== Document section ==
How Do You Prefer Your Pain?
How Choosing A Downside Could Lead To Easier Decision Making

Damn. It’s going to need surgery.
About a month ago I tweaked my knee playing disc golf. Yeah, you read that right, I hurt myself throwing frisbees.
Getting older is delightful.
When it happened, I figured I would give it a few days to see if I would start to feel better. After a couple days of limping around, I figured it was time to get it checked out.
I set an appointment with an orthopedic doctor which led to a leg brace and an MRI. I found out yesterday morning that the MRI revealed a torn meniscus and it will require surgery in order to heal properly.
The alternative to this surgery is a quicker onset of arthritis, which will equate to chronic pain and trouble walking when I’m older. I’m 48 now, with a little more arthritis in my knees than the average person so I want to do what I can to slow the onset of this.
Both choices seem pretty undesirable, but right now I’m leaning toward the surgery.
I don’t want to undergo surgery. Who does? I’ve never been under anesthesia before, so the whole not waking up thing is in the back of my mind. Also, there are the chances of infection and clotting that every cutting procedure brings.
I’m scared.
What I’m more scared of though, is acting in fear. Or worse, not acting at all and having a lower quality of life as a result of this inaction.
This situation, is like so many others in life. We try to decide what action will be the best to take given the information we have at the time. Usually, the choices we have are not perfect. We’re trying to decide which shitty path to take out of the shitty choices we have available at any given time.
There is a cost to every decision we make.
Realizing this may help you to make better and faster decisions. You don’t have to wait for a perfect solution, because it likely doesn’t exist.
===
== Recorded data ==
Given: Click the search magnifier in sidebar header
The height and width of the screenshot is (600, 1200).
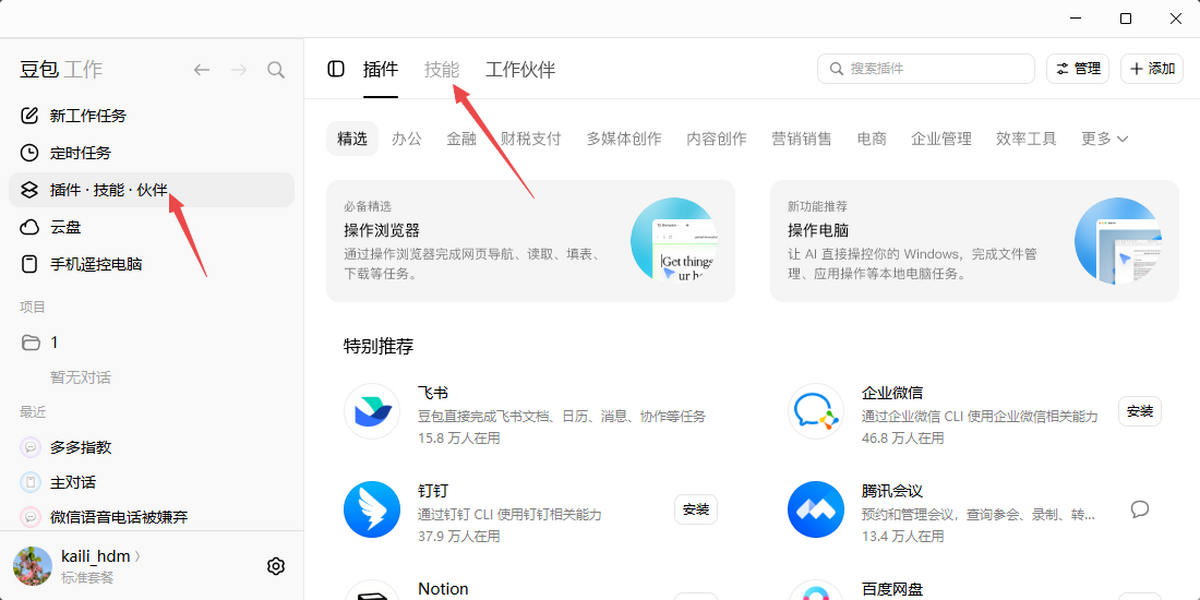Looking at the screenshot, I should (276, 70).
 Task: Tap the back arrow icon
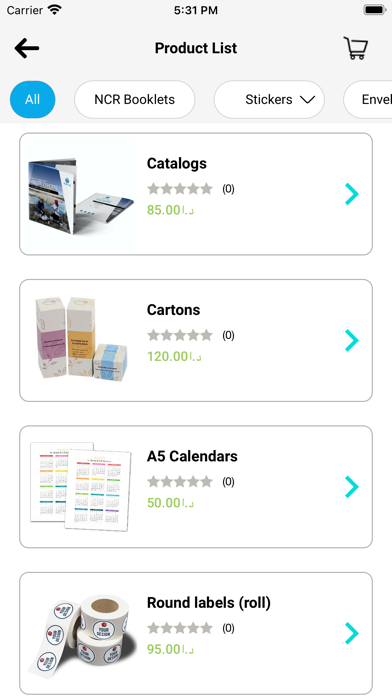pyautogui.click(x=27, y=48)
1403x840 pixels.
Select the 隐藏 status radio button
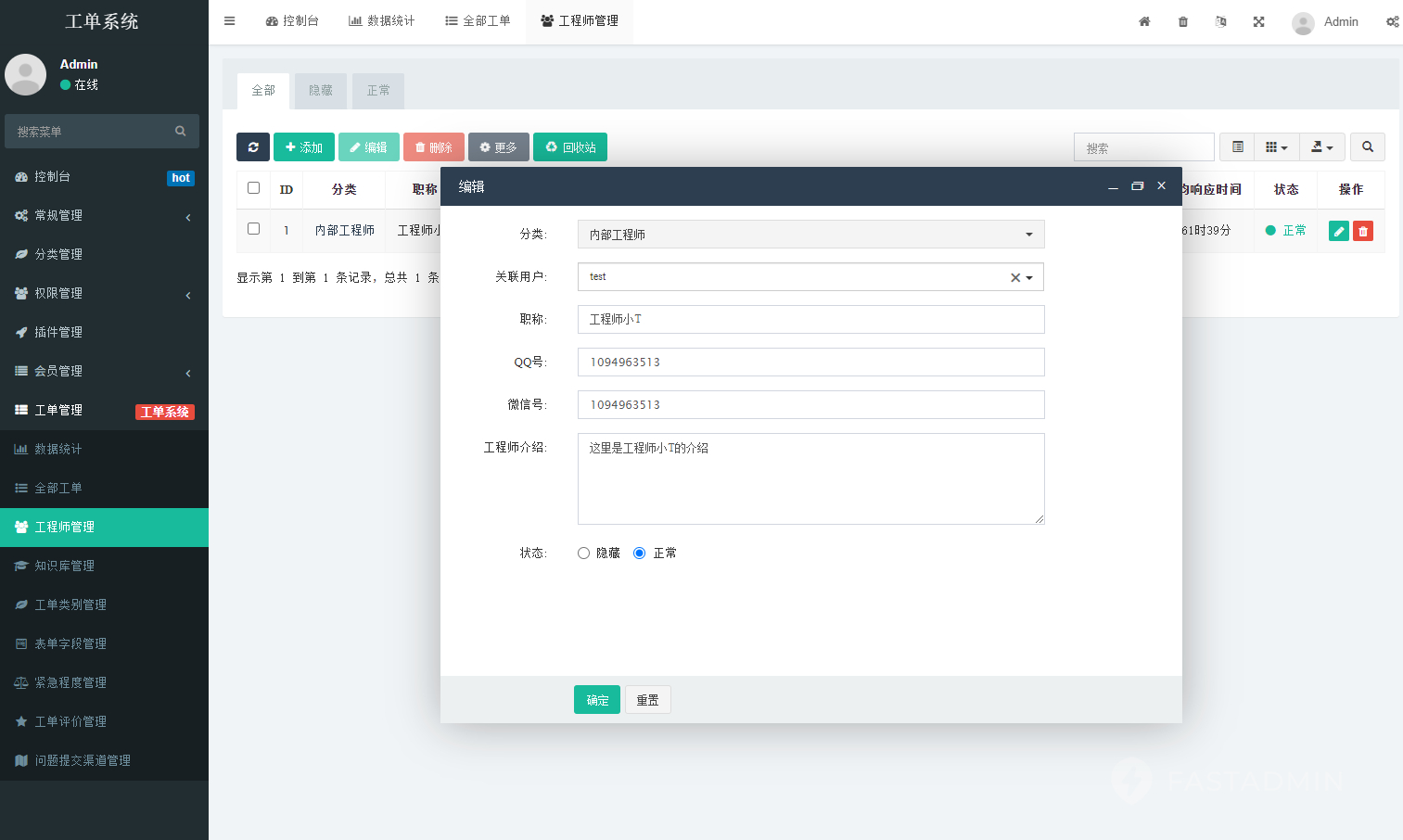[584, 554]
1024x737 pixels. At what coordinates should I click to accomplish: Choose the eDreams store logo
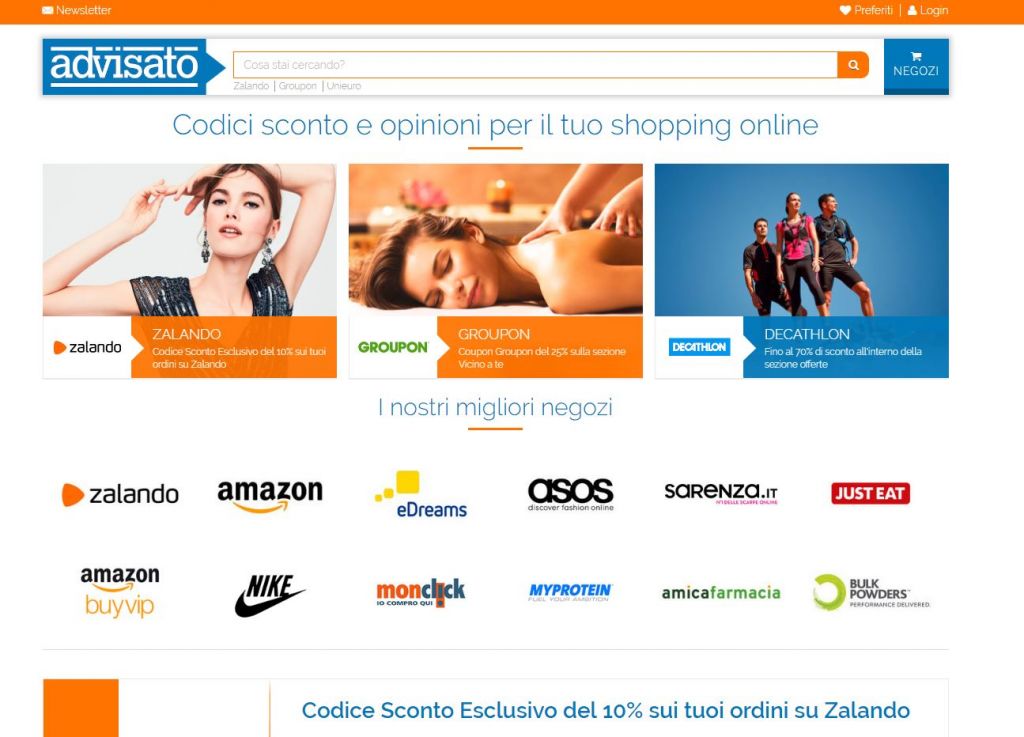[421, 494]
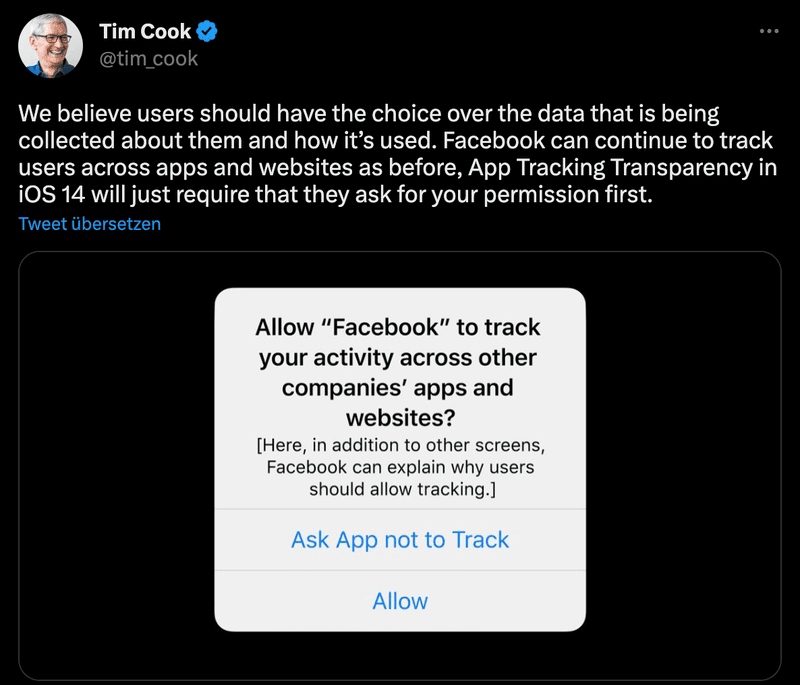
Task: Click the Tim Cook display name
Action: click(x=145, y=32)
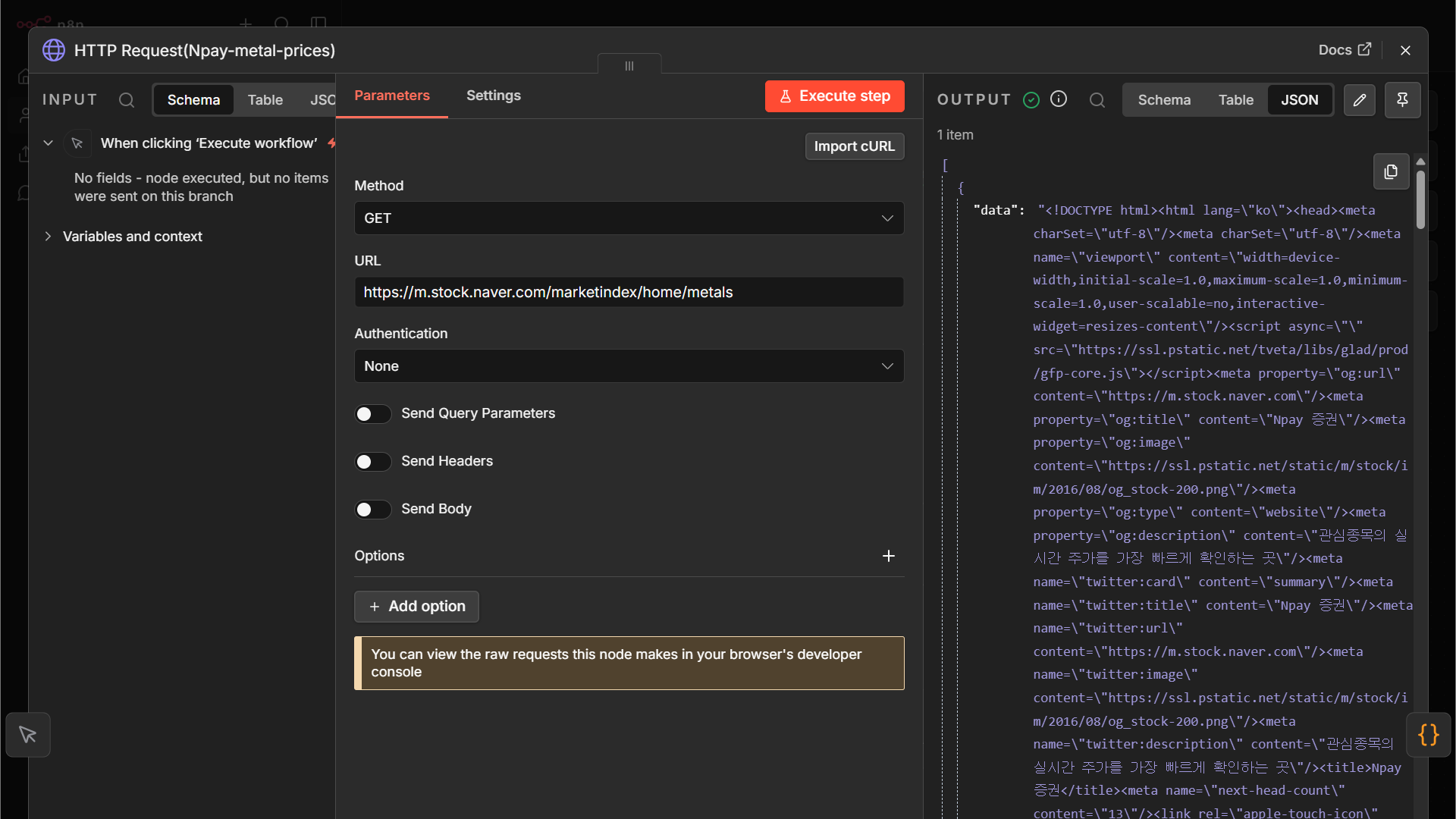Toggle the Send Body switch

point(373,510)
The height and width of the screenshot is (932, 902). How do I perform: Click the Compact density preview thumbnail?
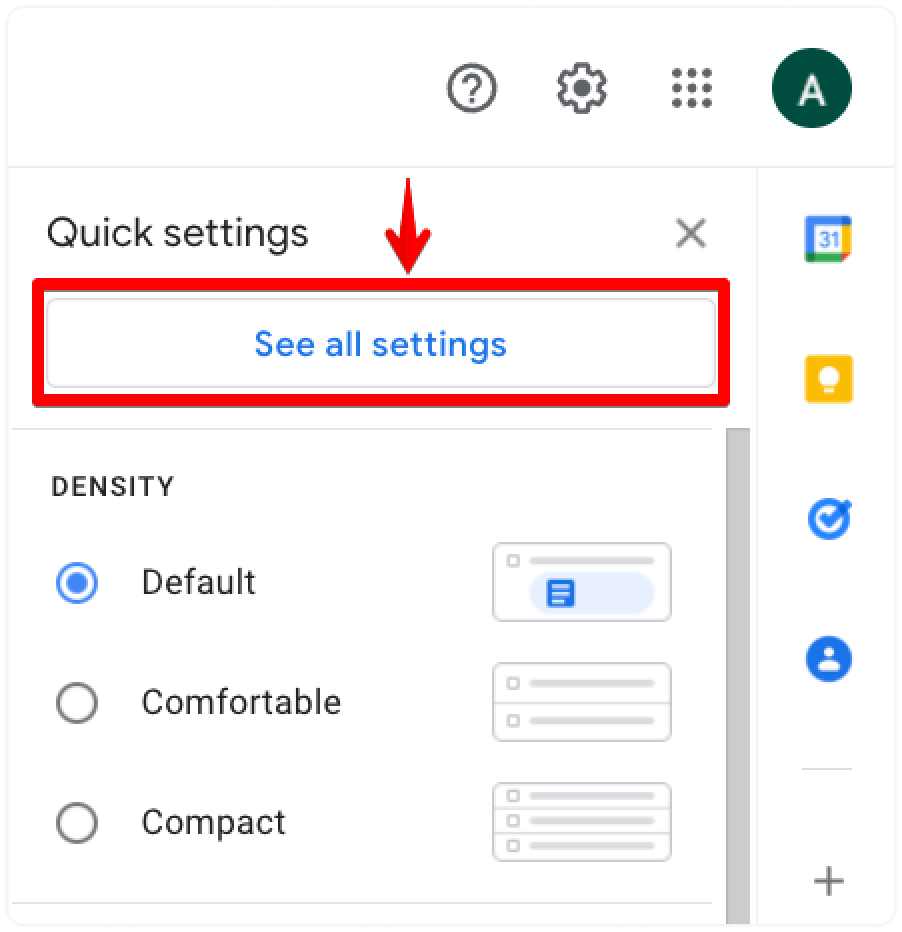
===
#### Activity A:
From the essay on the knee injury, list the risks of surgery that the writer names.
#### Activity B:
Please return the passage of the essay on the knee injury starting at "I don’t want" and ending at "decision we make.", copied word for word.
#### Activity C:
Carry the essay on the knee injury forward, picking up after its final sentence.

#### Expected answer A:
- Not waking up from anesthesia
- Infection
- Clotting

#### Expected answer B:
I don’t want to undergo surgery. Who does? I’ve never been under anesthesia before, so the whole not waking up thing is in the back of my mind. Also, there are the chances of infection and clotting that every cutting procedure brings.
I’m scared.
What I’m more scared of though, is acting in fear. Or worse, not acting at all and having a lower quality of life as a result of this inaction.
This situation, is like so many others in life. We try to decide what action will be the best to take given the information we have at the time. Usually, the choices we have are not perfect. We’re trying to decide which shitty path to take out of the shitty choices we have available at any given time.
There is a cost to every decision we make.

#### Expected answer C:
Rather, you can choose which type of suffering you prefer.
Understanding that every decision is tainted with a downside allows you to move more freely through life knowing that an ideal solution may never come. Instead, you’re left deciding between two shitty decisions. Both contain suffering on some level.
The point I’m trying to make is, usually in life our choices are really decisions based on what suffering we would prefer to endure. In other words, our choices are not pain-free or free from sacrifice.
We must choose which endured pain will lead to the most positive outcome?
How do you want to suffer?
This may seem like a morbid question to ask, but it really gets to the root of the decision.
How can you optimize the pain that you will inevitably endure so that it leads to at least one of your best outcomes for a situation?
What are you willing to risk?
Avoiding risk is like trying to get the wind to stop blowing. Good luck with that.
Often, the shit in the shit sandwich of decision making relates to the direct risk we will have to endure in order to get to our desired result.
As you know, no decision is void of risk.
There is always a downside.
What risk are you willing to take to get to the upside?
What risk can you survive, even if the plan goes to hell?
What is the risk of doing nothing at all?
Inaction comes at a cost too and it usually looks like an erosion in the quality of our lives. If you don’t clean your room, it will eventually get messy.
If I am to ignore the doctor’s suggestion to get this knee surgery, it will likely lead to knee pain that will prevent me from enjoying my life. It may even lead to knock-on effects that ultimately end my life - lack of exercise, poor mental state, reduced social interactions, declining physical health due to lack of physical activity . . .
Getting the surgery presents immediate risk to my health - there is a chance that things won’t go right. Worst case, I die now instead of later, with bad knees.
By focusing on the suffering I’m willing to endure, I can more easily make my decision.
The thought of me being an old, immobile man, scares the hell out of me.
I’m an active person. Movement is my medicine. If this is taken away, I will have to face some real challenges in reformatting my entire life. It could lead to years, maybe decades, of suffering.
Acutely, the thought of dying or being maimed scares the shit out of me too. Based on past surgeries as a collective whole, this risk is relatively low, but not zero.
I’d rather roll the dice on a healthier old-age and opt for the surgery.
I’m still afraid, but this seems to be the most desirable path forward out of the shitty choices I currently have.
If I make it out the other side of this surgery without complication, there will be a definite improvement in the quality of my life. As it stands now, I feel pain in each step I take on my right leg.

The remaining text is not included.